Can Bryant, a smooth former college football jock, become a Most Valuable Player in the rush against HIV? Housing Works, one of the country’s largest AIDS agencies, hired him last year to build networks in 13 states for its new national AIDS coalition, the Campaign to End AIDS (C2EA). Bryant, 39, straight and positive, will crisscross the country from Washington, DC, where he’ll keep tackling Congress about its HIV obligations. The military brat says that he’s a natural adapter. “I can reach across boundaries,” he says. “Sometimes advocates get caught up in their own thing.” Bryant’s thing won’t be easy—turnout for C2EA’s 2005 DC rally was small. “People who measure with numbers didn’t see our impact in, say, Georgia or Arkansas,” says Bryant. “But it’s happening.”

The Gadfly: Rev. Al Sharpton

Yes, he’s a slick opportunist. And when it comes to speaking out about AIDS and homophobia in the black community, he’s a Johnny-come-lately compared to Rev. Jesse Jackson, the Balm in Gilead’s Pernessa Seele and courageous faith leaders like Rev. James A. Forbes in New York City and Rev.
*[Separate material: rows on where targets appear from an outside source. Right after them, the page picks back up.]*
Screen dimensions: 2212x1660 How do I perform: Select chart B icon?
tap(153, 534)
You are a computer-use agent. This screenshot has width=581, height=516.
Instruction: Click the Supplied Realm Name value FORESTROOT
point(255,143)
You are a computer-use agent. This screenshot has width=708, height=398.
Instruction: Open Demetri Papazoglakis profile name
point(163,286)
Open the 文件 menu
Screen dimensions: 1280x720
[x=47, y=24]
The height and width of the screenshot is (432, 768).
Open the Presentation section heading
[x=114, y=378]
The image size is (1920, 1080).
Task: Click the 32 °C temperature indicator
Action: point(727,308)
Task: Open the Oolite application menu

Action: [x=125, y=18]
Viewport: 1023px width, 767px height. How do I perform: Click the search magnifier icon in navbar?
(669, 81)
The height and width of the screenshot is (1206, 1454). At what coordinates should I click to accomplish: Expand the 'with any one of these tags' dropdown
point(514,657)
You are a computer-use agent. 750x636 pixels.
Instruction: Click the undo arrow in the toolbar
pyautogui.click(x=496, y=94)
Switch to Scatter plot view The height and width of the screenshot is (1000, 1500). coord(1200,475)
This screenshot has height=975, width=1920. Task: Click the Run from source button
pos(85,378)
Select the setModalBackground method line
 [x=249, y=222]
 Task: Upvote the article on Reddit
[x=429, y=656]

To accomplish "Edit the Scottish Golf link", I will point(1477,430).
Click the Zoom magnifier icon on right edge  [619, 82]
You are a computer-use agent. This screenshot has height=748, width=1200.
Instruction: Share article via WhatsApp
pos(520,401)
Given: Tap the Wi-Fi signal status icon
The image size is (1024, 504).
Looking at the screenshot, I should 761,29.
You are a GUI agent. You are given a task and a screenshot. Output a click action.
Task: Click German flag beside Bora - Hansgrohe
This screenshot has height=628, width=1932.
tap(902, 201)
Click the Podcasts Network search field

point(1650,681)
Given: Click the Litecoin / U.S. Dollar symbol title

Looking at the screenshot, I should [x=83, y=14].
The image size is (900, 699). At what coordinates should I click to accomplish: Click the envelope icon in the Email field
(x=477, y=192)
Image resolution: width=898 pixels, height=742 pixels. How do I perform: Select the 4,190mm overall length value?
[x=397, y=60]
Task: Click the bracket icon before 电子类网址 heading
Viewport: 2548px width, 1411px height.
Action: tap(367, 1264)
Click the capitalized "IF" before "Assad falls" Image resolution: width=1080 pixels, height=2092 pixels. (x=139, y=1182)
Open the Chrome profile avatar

Alvin O. Jackson in Washington, DC. But let’s face it—when you’ve hosted Saturday Night Live, flossed fly gear in GQ and are simply the most sought-after talking head on race and politics in America, people are bound to listen to you. That’s why, in July 2005, when Sharpton announced a campaign through his National Action Network to attack AIDS in the black community, it was news. “I’m calling on black preachers to step to the line in confronting the issue of homophobia among African Americans,” he said. OK, he announced in the home of a major gay donor. But let’s hope the words, long overdue from a major black leader, indeed lead to action.